Once the coronavirus vaccine is designed in a laboratory, it must be shipped to every country, and before it reaches patients, it must go through the relevant regulatory agency. They review medications, issue approvals, licenses, and provide the public with medical information. Upon achievement of this process -if the entity approves the medication- patients will have access to the vaccine.
Each country worldwide has its own regulatory agency in charge of regulating medicines, vaccines, biological products, medical devices, cosmetics, dietary supplements, among others. One of the best known agencies is the United States Food and Drug Administration (FDA); in Colombia there is INVIMA, in Peru it is called Dirección General de Medicamentos, Insumos y Drogas and in Mexico it is the Comisión Federal para la Protección Contra Riesgos Sanitarios.
In the case of COVID-19, once the vaccine or treatment is available, every country in the world will seek its prompt procurement, and this poses a challenge to those countries’ regulatory agencies, as they will have to work quickly, with lots of pressure and under global and regional coordination. To accelerate this process, platforms as Access to COVID-19 Tools (ACT Accelerator), signed by the European Union, CEPI and IFPMA, have been created to boost promptness and efficiency around anti-coronavirus medications.
Regarding the role of regulatory agencies, the Drug Information Association (DIA), an international organization encouraging innovation in the healthcare sector, invited Cammilla Horta Gomes, Latin America Regulatory Policy Lead at Roche, to participate in a podcast where she explained the response of the region’s agencies.
Horta Gomes, who served the Brazilian regulatory agency for 14 years, explained that “crises are generally unpredictable, multilayer, and involve multiple stakeholders “, so agencies must become flexible in this changing ecosystem without leaving rigor, safety and efficiency aside. In order to adapt to this new reality, each regulatory agency has a different approach to the challenges posed by the pandemic, such as new protocols, applications and urgent demands and the integration of technology in the processes. Failure to adapt, could endanger the access of products thus affecting the entire population.
Countries as Peru and Uruguay are accepting electronic formats of applications for medicines and vaccines, while countries like Colombia and Chile are trying to implement electronic signatures to carry out online procedures. Furthermore, agencies are having regular meetings with local associations to update themselves on local measures of each place.
However, according to Gomes, the health emergency situation “is exposing inequalities that exist in our region, we have big differences in the structure, the organization and in the resources, that each regulator has to work in this time of crisis”. This makes some entities unable to operate remotely because they either depend on printed documents or do not have the necessary equipment.

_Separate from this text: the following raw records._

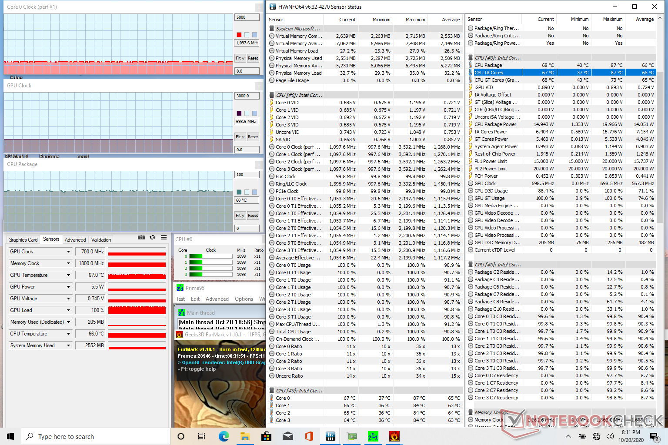Open Prime95 from the taskbar
This screenshot has width=668, height=445.
[x=373, y=436]
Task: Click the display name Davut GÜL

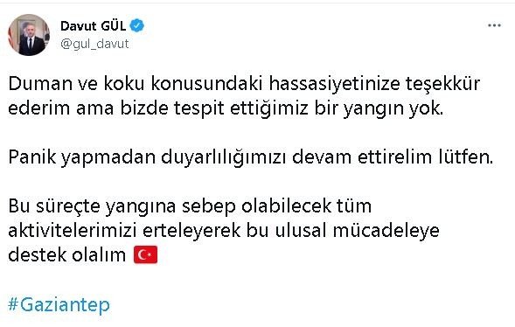Action: 94,26
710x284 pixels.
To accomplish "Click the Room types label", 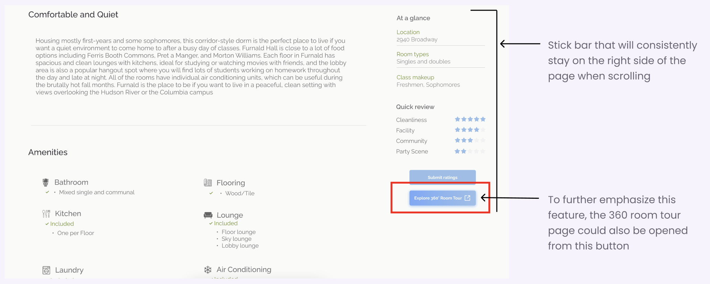I will pyautogui.click(x=412, y=54).
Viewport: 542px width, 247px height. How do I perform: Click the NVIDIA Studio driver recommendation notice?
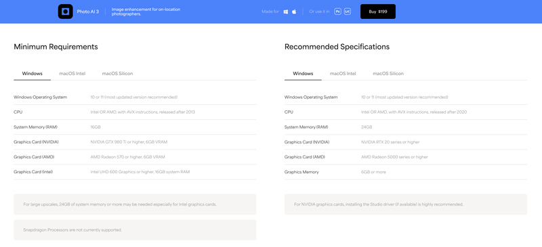point(406,204)
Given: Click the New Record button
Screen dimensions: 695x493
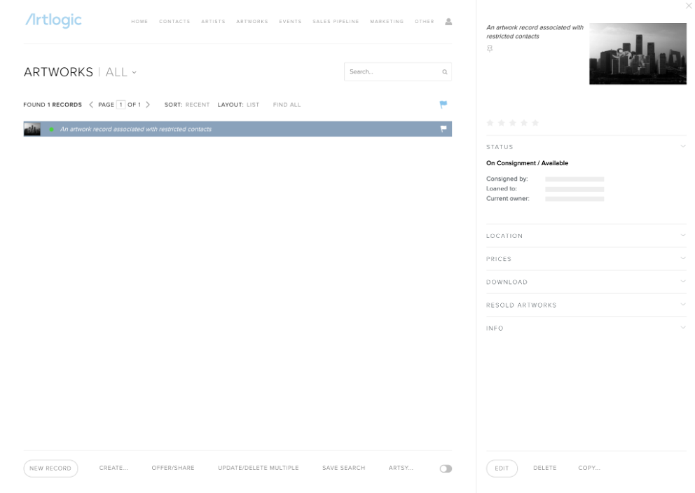Looking at the screenshot, I should 50,468.
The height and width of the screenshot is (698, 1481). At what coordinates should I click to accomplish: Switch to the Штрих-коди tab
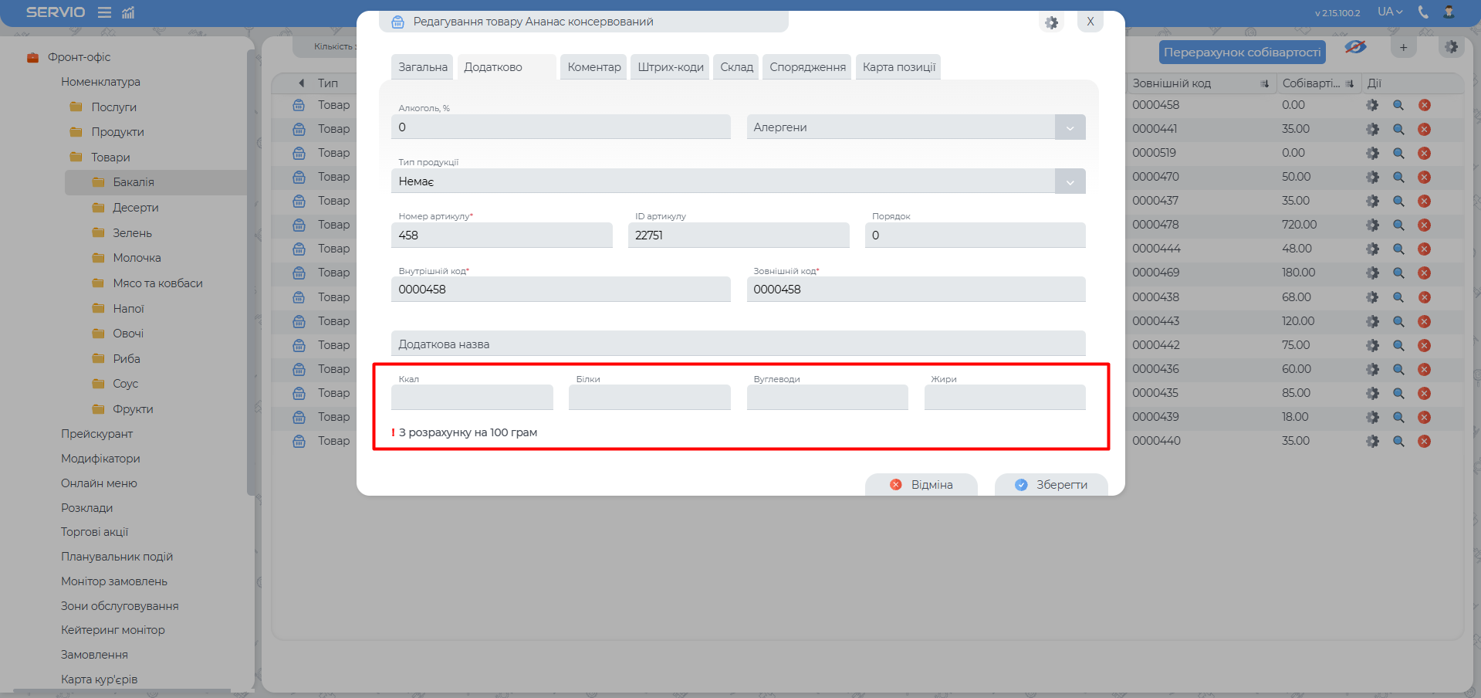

Then, the only solution is to close or restrict activities to the minimum.
As to such inspections conducted by regulatory agents on laboratories, Gomes explains that the entities are depending on “reliance and recognition as an alternative.” Since travelling is impossible, remote inspections are being performed or certificates are being granted with greater flexibility. The same happens for clinical trials, where there is a current need of approving them quickly, especially when it relates to COVID-19.

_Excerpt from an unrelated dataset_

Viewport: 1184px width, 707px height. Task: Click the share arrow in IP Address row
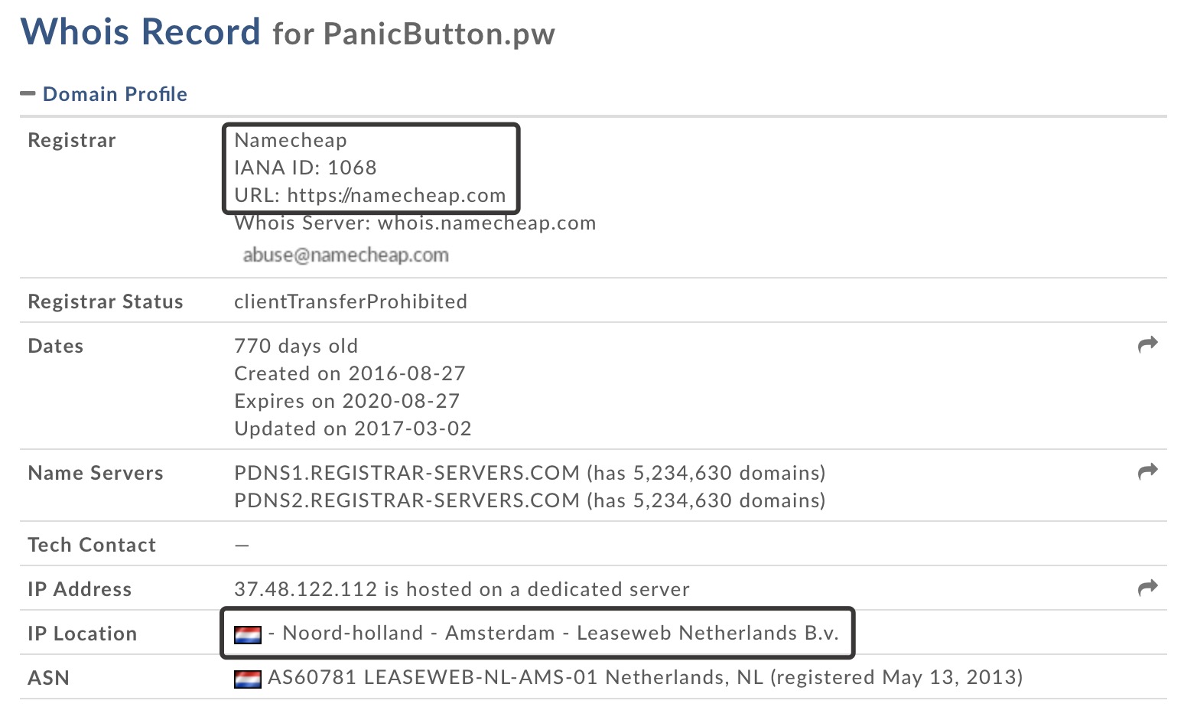click(x=1147, y=588)
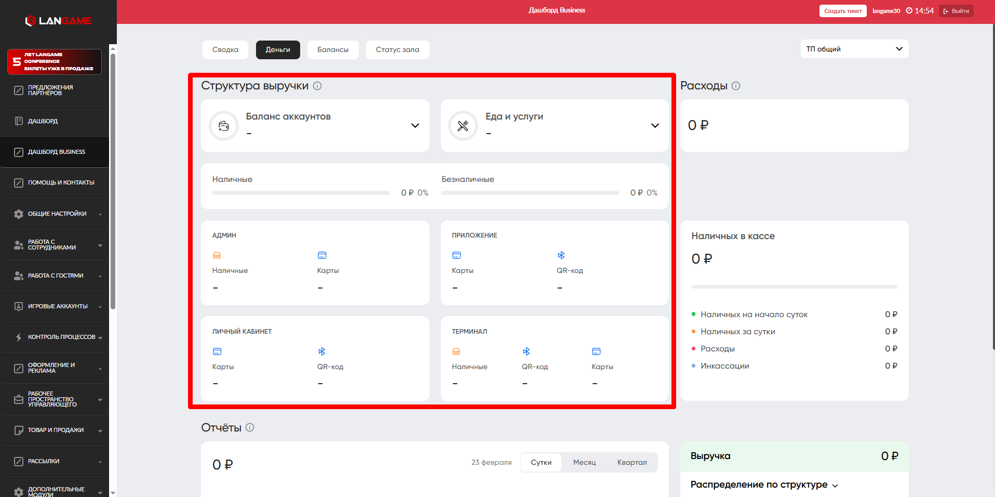Click the QR-код icon in Приложение card
Screen dimensions: 995x497
(x=561, y=255)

Similarly, the agencies have chosen to announce that they will take longer to deliver regulatory responses to new medicines; in the long term, says Gomes, this could directly affect patients with other diseases “in an unpredictable way”.
Now, a topic of interest today is coronavirus tests that must go through regulatory agencies. The most important thing is that tests should be of good quality, but with so many tests in the market, agencies can choose to rely on the decisions made by other regulators when procuring the tests. “No matter what the strategy is, adapting transparency here (in the lists they publish) is the key element”, explains Cammilla Gomes. Using information from other regulatory agencies may also be helpful to continue supplying other coronavirus-related and non-coronavirus related medications.
In summary, regulatory agencies are experiencing an unprecedented collaborative momentum. Although this collaboration came out from a specific need, Cammillla Gomes hopes that this repeats over time and not only with the healthcare sector. Each Latin-American country has something unique to contribute with; now it only remains trusting each other.